そのため、ビタミンCのサプリメントにはビタミンPを配合しているものが多く、食品から摂取する場合にも両方が含まれている食品を食べることでより高い抗酸化力を発揮します。
バイオフラノボイドの種類
フラボノイドは、大きく分類すると、フラボノール類、カテキン類、アントシアニン類、イソフラボン類、フラボン類、フラバノン類などに分かれます。
フラボノール類(ルチン)
フラボノール類に分類されるルチンは、ビタミンPとも呼ばれます。そばやイチジクに多く含まれ、血圧低下作用、血栓予防作用、ビタミンCの吸収促進作用などがあります。カテキン類
カテキン類に含まれるカテキンは、緑茶などの成分として良く知られています。抗酸化作用が強い成分です。抗酸化作用は、幅広い健康効果が期待できます。アントシアニン類
アントシアニン類のアントシアニンは、濃い青紫色をした天然色素でブルーベリー、ビルベリー、カシスなどに含まれています。アントシアニンは、目にたいして効果を発揮し、視力を改善する効果が有るとされています。イソフラボン類
イソフラボン類のイソフラボンは、大豆などのマメ科の植物などに多く含まれて、女性ホルモンの一種であるエストロゲンと似た働きを行います。大豆に含まれるイソフラボンは更に分類するとダイジン、ゲニステインなどに分かれます。イソフラボンは、女性に多い骨そしょう症や更年期障害、乳がん等に効果があるとされます。
フラバノン類
フラバノン類に含まれるヘスペリジンは、フラボノール類のルチンと同様にビタミンPとも呼ばれています。ヘスペリジンは柑橘類の皮や実を包んでいる袋のすじなどに多く含まれ、熱に弱いビタミンCを保護し、その働きを助けます。そのため、ビタミンCの働きの一つコラーゲンの生成を間接的に促進させる効果があります。また、ヘスペリジンの摂取でコラーゲンが作られ、その結果として血管、肌、骨に良い影響を与えます。
フラボノール類(ケルセチン)
フラボノール類のケルセチンは、ルチン、ヘスペリジンと同じくビタミンPとも呼ばれています。ケルセチンは、熱に強く、抗酸化作用、アレルギー抑制作用がります。たまねぎ、緑茶、りんごの皮などに多く含まれています。
バイオフラボノイド(ビタミンP)の働き
バイオフラボノイドの主な働きは、ビタミンCを酸化から守り、その効果を高めることで、それによって、丈夫で健康な毛細血管を維持する働きがあります。
毛細血管は、血液によって運ばれた栄養や酸素を体の各組織に届ける役目をしています。そのため毛細血管の内壁は、栄養や酸素がスムーズに通過できるようにある程度の透過性を保っていなければいけません。
毛細血管の透過性は「適度」であることが重要で、透過性が良すぎると毛細血管が弱くなってしまい、中の栄養素が染み出たり、ウィルスが体の組織に侵入したりしやすくなります。
そうならないよう透過性を調節し、毛細血管を強化するのがバイオフラボノイドです。
バイオフラボノイドは毛細血管を丈夫にすることで出血性の病気や、ウィルスの侵入を防いでくれます。
また、高血圧の改善や脳内出血の予防にも有効です。
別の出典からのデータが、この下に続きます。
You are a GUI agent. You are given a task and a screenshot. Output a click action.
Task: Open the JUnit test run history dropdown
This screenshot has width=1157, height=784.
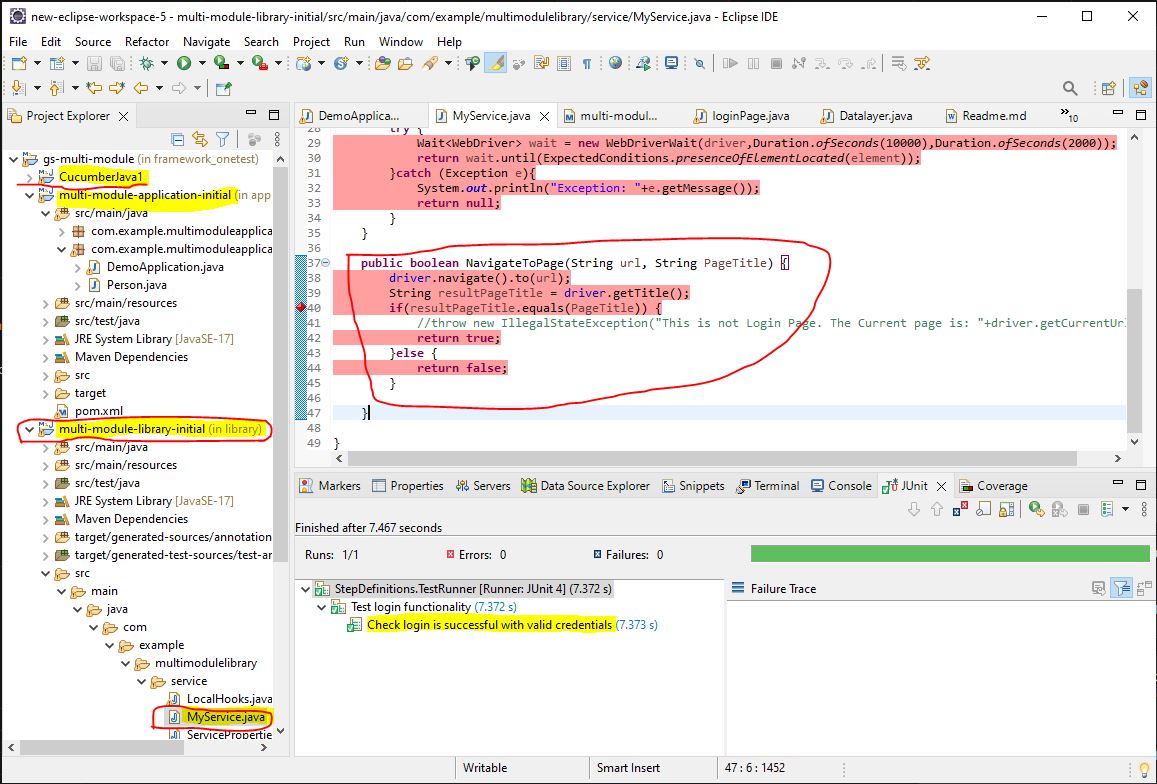(1125, 508)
高血圧は、血管の収縮を行う酸化窒素が活性酸素と結合することによって機能が停止し、血管が縮んだままの状態になることが原因の一つと言われています。
これを防ぐ働きをしているのがビタミンCなのですが、ビタミンCは不安定な栄養素なので、きちんと作用する保証はありません。
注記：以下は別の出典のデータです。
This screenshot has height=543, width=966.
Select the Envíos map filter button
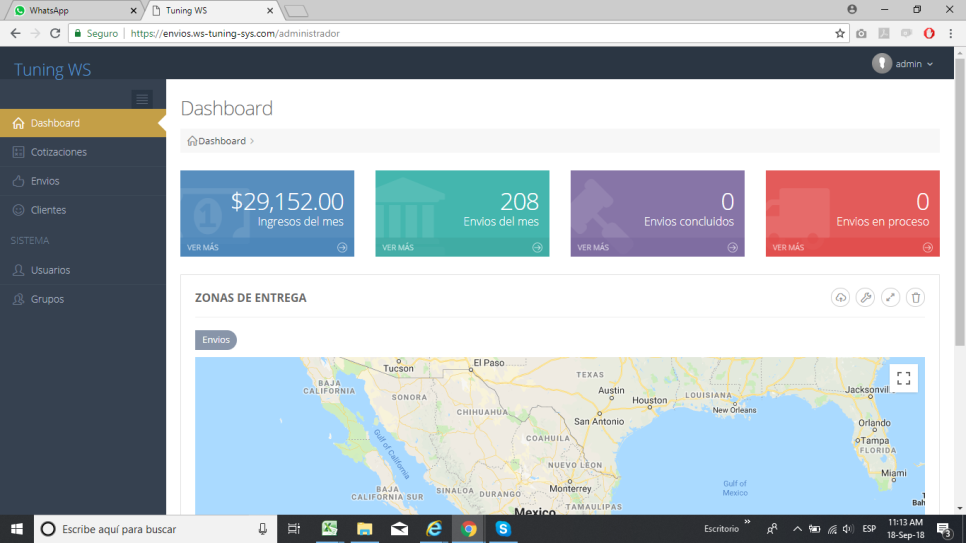(216, 340)
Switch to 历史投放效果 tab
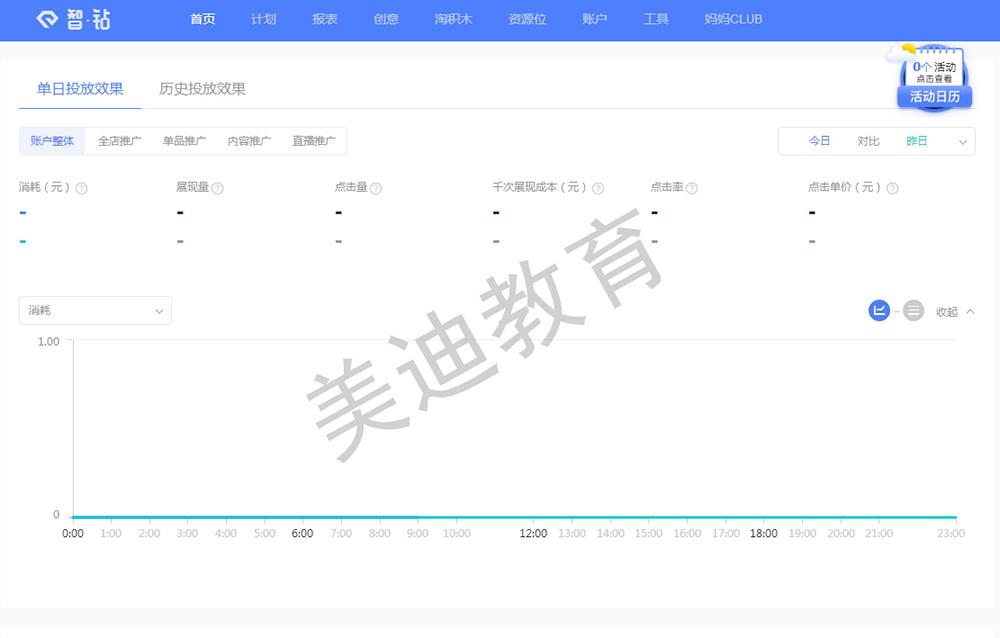This screenshot has height=638, width=1000. (x=202, y=89)
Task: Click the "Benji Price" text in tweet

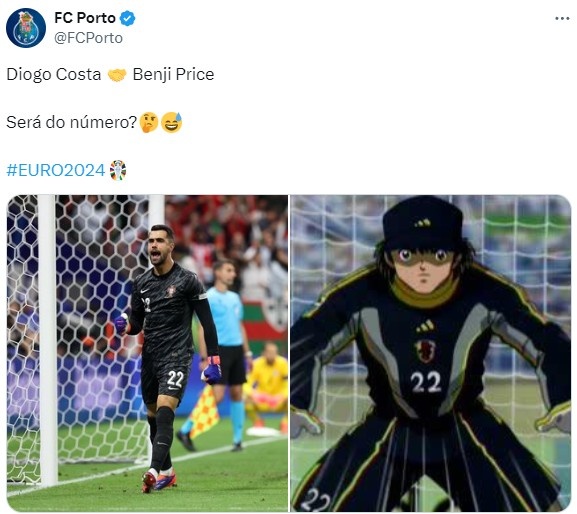Action: [x=173, y=74]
そこで、ビタミンCのサポート役でもあるバイオフラボノイドが助けに入ることでビタミンCの力が最大限に発揮され、血圧の上昇を抑えることができるのです。
その他、バイオフラボノイドはコレステロール値を下げる効果があり、バイオフラボノイドの一つであるヘスペリジンについては抗アレルギー作用や発ガン抑制作用が報告されています。
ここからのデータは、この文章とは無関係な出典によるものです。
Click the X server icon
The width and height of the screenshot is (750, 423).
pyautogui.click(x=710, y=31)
反対にバイオフラボノイドが不足すると、軽くぶつけただけでもアザができやすくなったり、歯茎からの出血、高血圧症や糖尿病を引き起こしたりする恐れがあります。
バイオフラボノイドは、ミカン、レモン、オレンジ、グレープフルーツなどの柑橘類をはじめ果物や野菜など、様々な植物性食品に含まれています。
細かく分けると、カテキンは緑茶、イソフラボンは大豆製品、アントシアニンはベリー類、タンニンは紅茶、ヘスペリジンは柑橘類、ルチンは蕎麦(そば粉)、ケルセチンはレタスや玉ねぎに多く含まれます。
柑橘類に関しては実の部分よりも皮、特に薄皮が最も豊富です。また、ビタミンPはビタミンCの酸化防止と吸収促進作用があるので両方を豊富に含んでいる果物は最適な食材と言えます。
サプリメントで摂取する際にも、ビタミンPとビタミンCが配合されているものを選びましょう。ビタミンPとビタミンCは共に水溶性なので、摂りすぎても過剰症の心配はありませんが、すぐに尿などと一緒に排出されてしまうため、体内に蓄積することができません。食品から摂取する場合、3~4時間おきに摂取するのが理想的です。